The question is, do we want something even like that? Star Trek was nothing but a good start, but a better one than we had before, it asked us not to necessarily build its world, but to keep trying to imagine one something like it, but we've not only stopped imagining Star Trek, we've stopped imagining something even like it. We may not end up exploring space in tin cans, but we might have still found something to explore while advancing society and civilization beyond the horror show we are now currently developing into, where the poor increase, the rich become more corrupt, where war pervades, where civil rights decay, where peace is a bad word. We're not only living in a world where these terrible things seem to be increasing, we're living in a world where Star Trek is reviled and degenerated. Where its ideas about a better future are not simply abandoned but despised. Such feelings could only be the kind of feelings that lead to catastrophe so cautioned by the Star Trek narrative. 

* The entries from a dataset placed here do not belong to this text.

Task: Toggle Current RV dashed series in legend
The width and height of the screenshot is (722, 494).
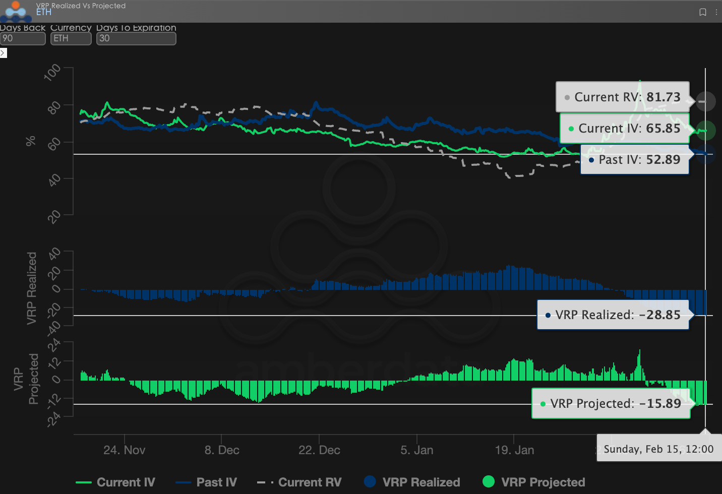Action: coord(299,482)

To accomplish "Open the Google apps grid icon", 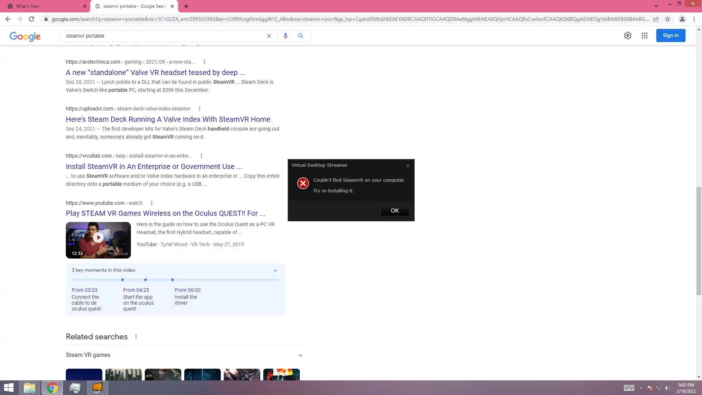I will pos(644,35).
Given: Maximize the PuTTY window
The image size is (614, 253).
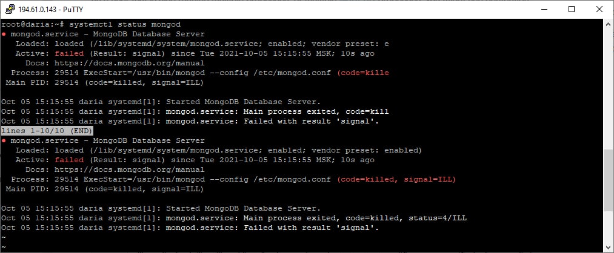Looking at the screenshot, I should coord(572,9).
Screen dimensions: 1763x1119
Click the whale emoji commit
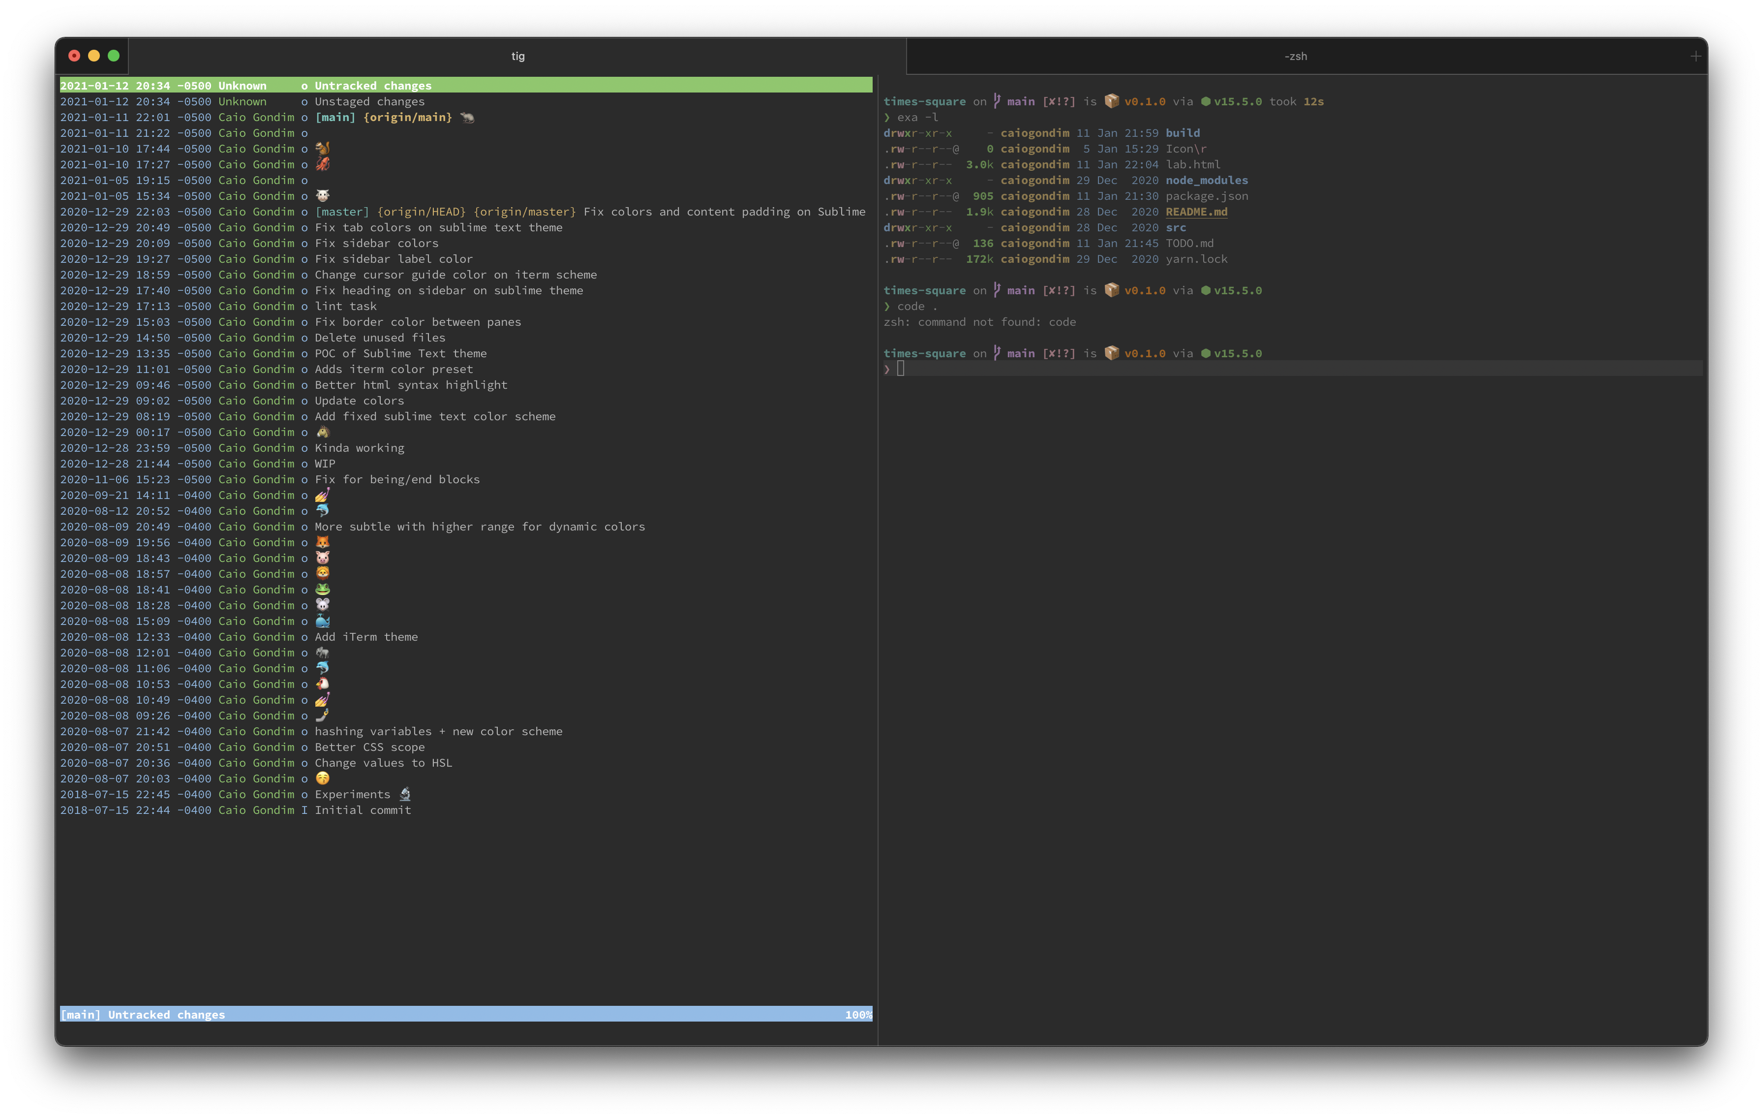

Are we really getting that bad? Are we really headed for destruction? Do we really despise Star Trek and the idea of a better future? These are questions I wish to explore in Zefram and Me. Right here, in Bozeman, Montana, in the place where it is all supposed to begin. Can this place really be where it begins? Can it be a place where hope is ignited... for all mankind? Is that too much to attempt? Is that so unlikely a possibility that all I can do is document the absurdity of such contrasting ideals that exist right here? If not the Warp Engine, could there possibly be something else, for the ideal still shines whether we end up following this fictional universe or not. Are we simply just abandoning all that Star Trek was, and shall we just detonate our world, and destroy our children for our own selfish sakes? Are we Warped out of control? Will there come such a pioneer, are there pioneers here now, will we have to wait for World War III? Can we not try something sooner? Will Star Trek be what J.J. Abrams tells us, and will its narrative forever change course? Is anyone left who remembers and tries for that better future?


  1. Brilliant idea for a new blog. I too am severely disappointed with the new films, and am continually flummoxed as to how my fellow Trekkies can enjoy it so much more than I did.

    That said, I enjoyed the films for what they were, but as Star Trek? They're no more Star Trek than a bad SNL parody. Hell, at least an SNL parody would know what they were doing. That's the most problematic thing for me: I can understand it's a big, stupid, fun blockbuster for the Transformers crowd. But there are PLENTY of big, stupid, fun blockbusters out there. There aren't many Star Treks - REAL Star Treks - out there.

  2. Thanks. I appreciate your comments.